The Vampire Lestat - By Anne Rice Page 0,44

stood before the loose stone, his finger pointing at it again.

“Please stay with me, please,” I begged him. “Only a little while, only one night, I beg you!” Again the volume of my voice terrified me. It wasn’t my voice at all. I put my arms around him. I held tight to him. His gaunt white face was inexplicably beautiful to me, his black eyes filled with the strangest expression.

The light flickered on his hair, his eyes, and then again he made his mouth into a jester’s smile.

“Ah, greedy son,” he said. “Is it not enough to be immortal with all the world your repast? Good-bye, little one. Do as I say. Remember, the ashes! And beyond this stone the inner chamber. Therein lies all that you will need to prosper.”

I struggled to hold on to him. And he laughed low in my ear, marveling at my strength. “Excellent, excellent,” he whispered. “Now, live forever, beautiful Wolfkiller, with the gifts nature gave you, and discover for yourself all those most unnatural gifts which I have added to the lot.”

He sent me stumbling away from him. And he leapt so high and so far into the very middle of the flames he appeared to be flying.

I saw him descend. I saw the fire catch his garments.

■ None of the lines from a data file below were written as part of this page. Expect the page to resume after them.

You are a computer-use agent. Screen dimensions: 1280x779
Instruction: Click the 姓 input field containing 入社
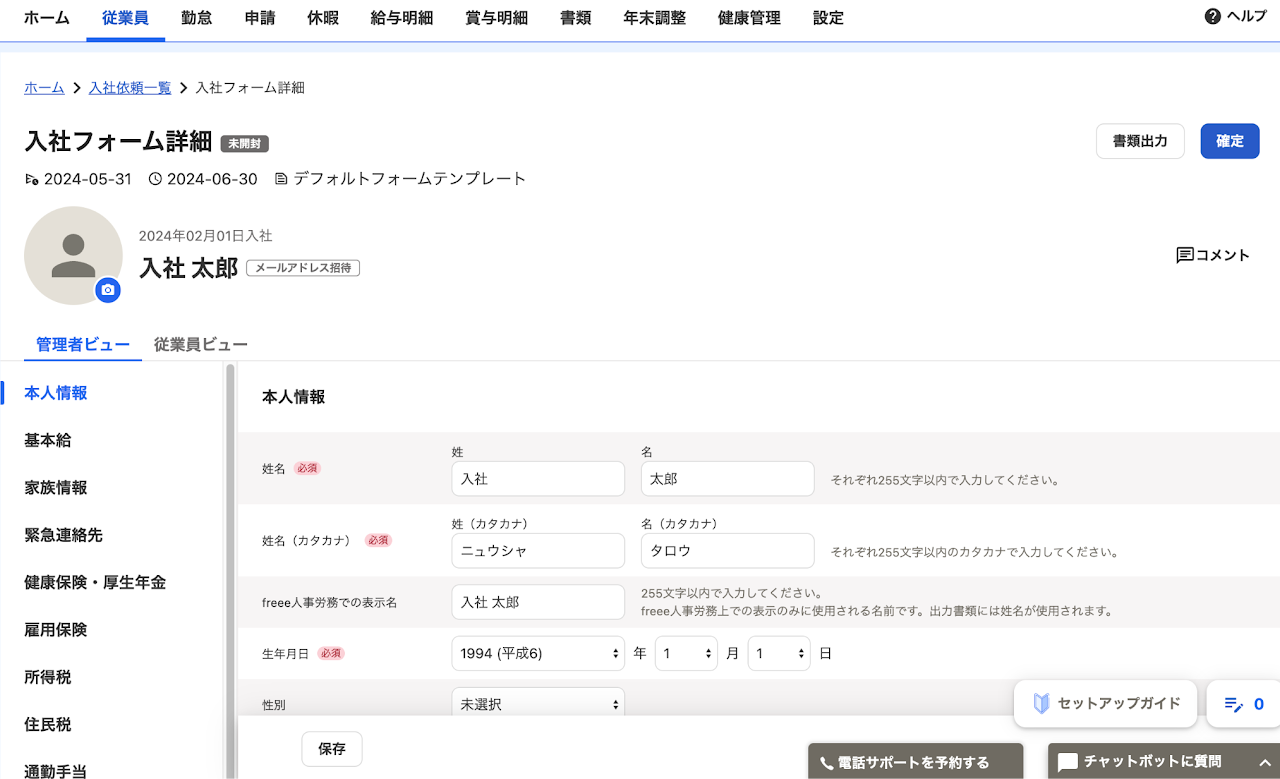pos(538,479)
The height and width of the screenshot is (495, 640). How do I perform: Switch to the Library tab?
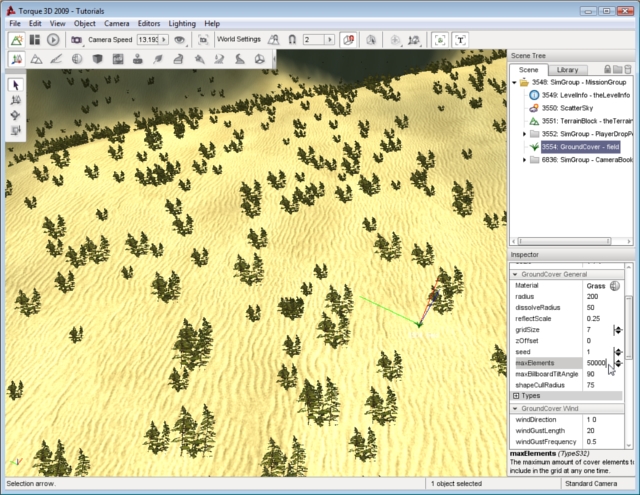[x=566, y=69]
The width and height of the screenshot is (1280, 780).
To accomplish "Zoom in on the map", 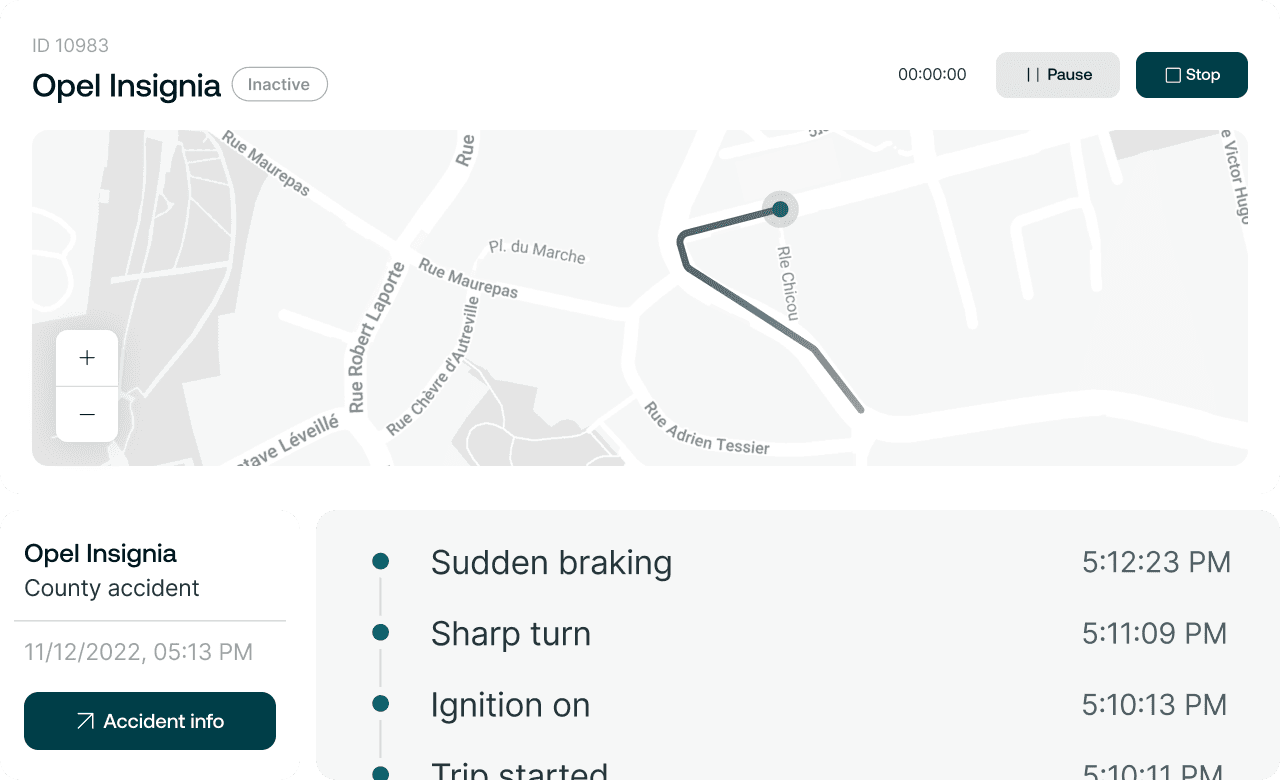I will (x=87, y=358).
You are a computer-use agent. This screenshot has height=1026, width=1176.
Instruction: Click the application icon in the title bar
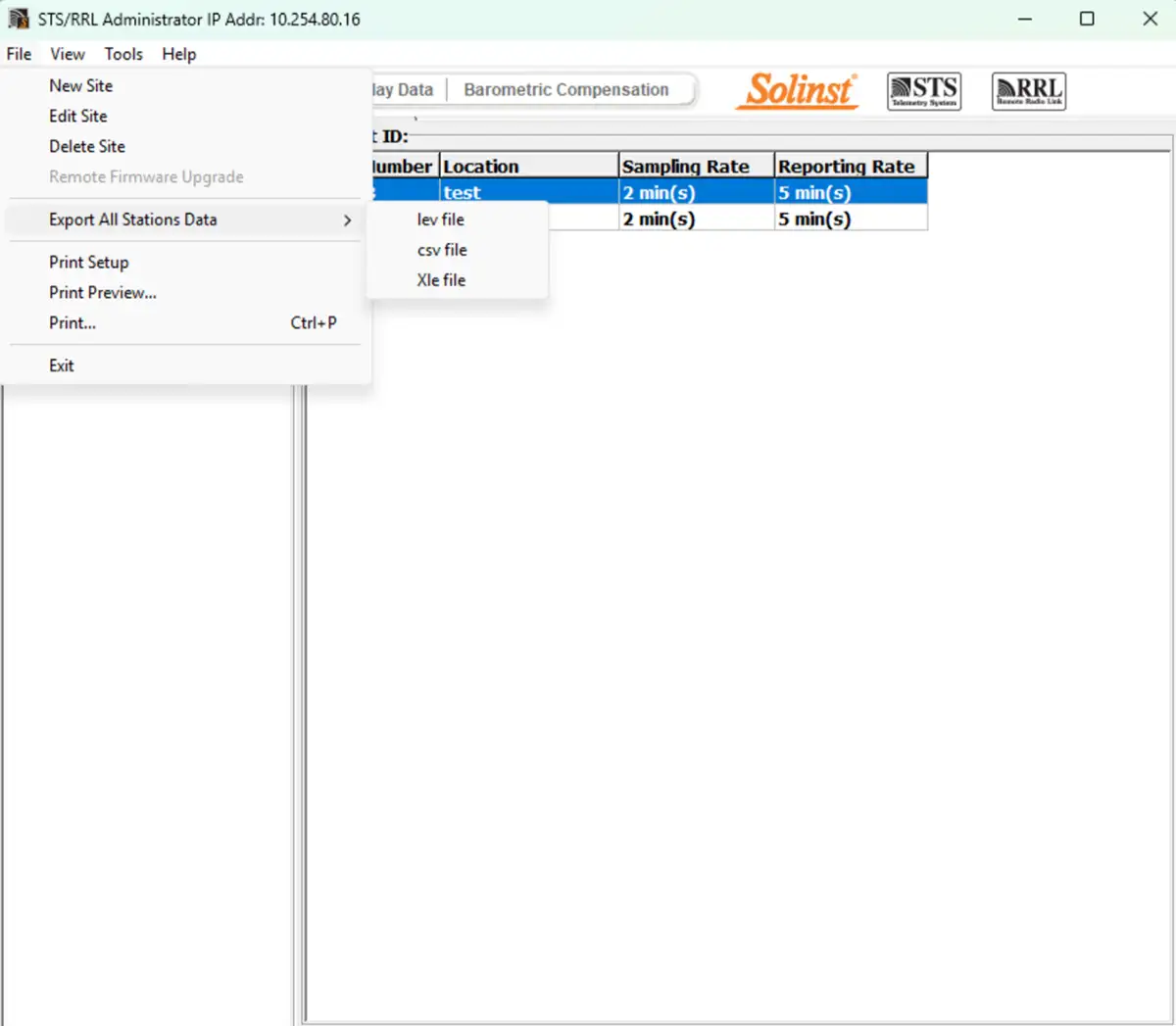16,18
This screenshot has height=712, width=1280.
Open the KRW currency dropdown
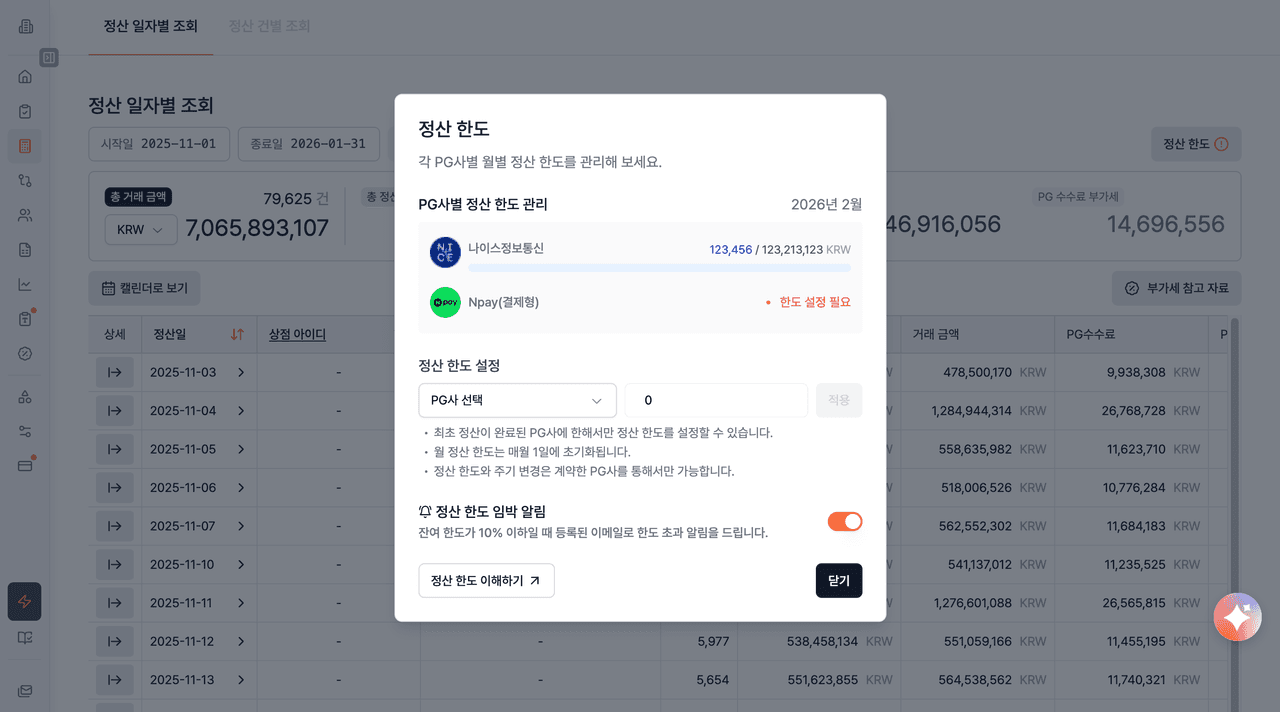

It seemed his head became a torch, and then all of a sudden his eyes grew wide and his mouth became a great black cavern in the radiance of the flames and his laughter rose in such piercing volume, I covered my ears.

He appeared to jump up and down on all fours in the flames, and suddenly I realized that my cries had drowned out his laughter.

The spindly black arms and legs rose and fell, rose and fell and then suddenly appeared to wither. The fire shifted, roared. And in the heart of it I could see nothing now but the blaze itself.

Yet still I cried. I fell down upon my knees, my hands over my eyes. But against my closed lids I could still see it, one vast explosion of sparks after another until I pressed my forehead on the stones.

4

FOR years it seemed I lay on the floor watching the fire burn itself out to charred timbers.

The room had cooled. The freezing air moved through the open window. And again and again I wept. My own sobs reverberated in my ears until I felt I couldn’t endure the sound of them. And it was no comfort to know that all things were magnified in this state, even the misery that I felt.

Now and then I prayed again. I begged for forgiveness, though forgiveness for what I couldn’t have said. I prayed to the Blessed Mother, to the saints. I murmured the Aves over and over until they became a senseless chant.

And my tears were blood, and they left their stain on my hands when I wiped at my face.

Then I lay flat on the stones, murmuring not prayers any longer but those inarticulate pleas we make to all that is powerful, all that is holy, all that may or may not exist by any and all names. Do not leave me alone here. Do not abandon me. I am in the witches’ place. It’s the witches’ place. Do not let me fall even farther than I have already fallen this night. Do not let it happen . . . Lestat, wake up.

But Magnus’s words came back to me, over and over: To find hell, if there is a hell . . . If there is a Prince of Darkness . . .

Finally I rose on my hands and knees. I felt light-headed and mad, and almost giddy. I looked at the fire and saw that I might still bring it back to a roaring blaze and throw myself into it.

But even as I forced myself to imagine the agony of this, I knew that I had no intention of doing it.

After all, why should I do it? What had I done to deserve the witches’ fate? I didn’t want to be in hell, even for a moment. I sure as hell wasn’t going there just to spit in the face of the Prince of Darkness, whoever he might be!

On the contrary, if I was a damned thing, then let the son of a bitch come for me! Let him tell me why I was meant to suffer. I would truly like to know.

As for oblivion, well, we can wait a little while for that.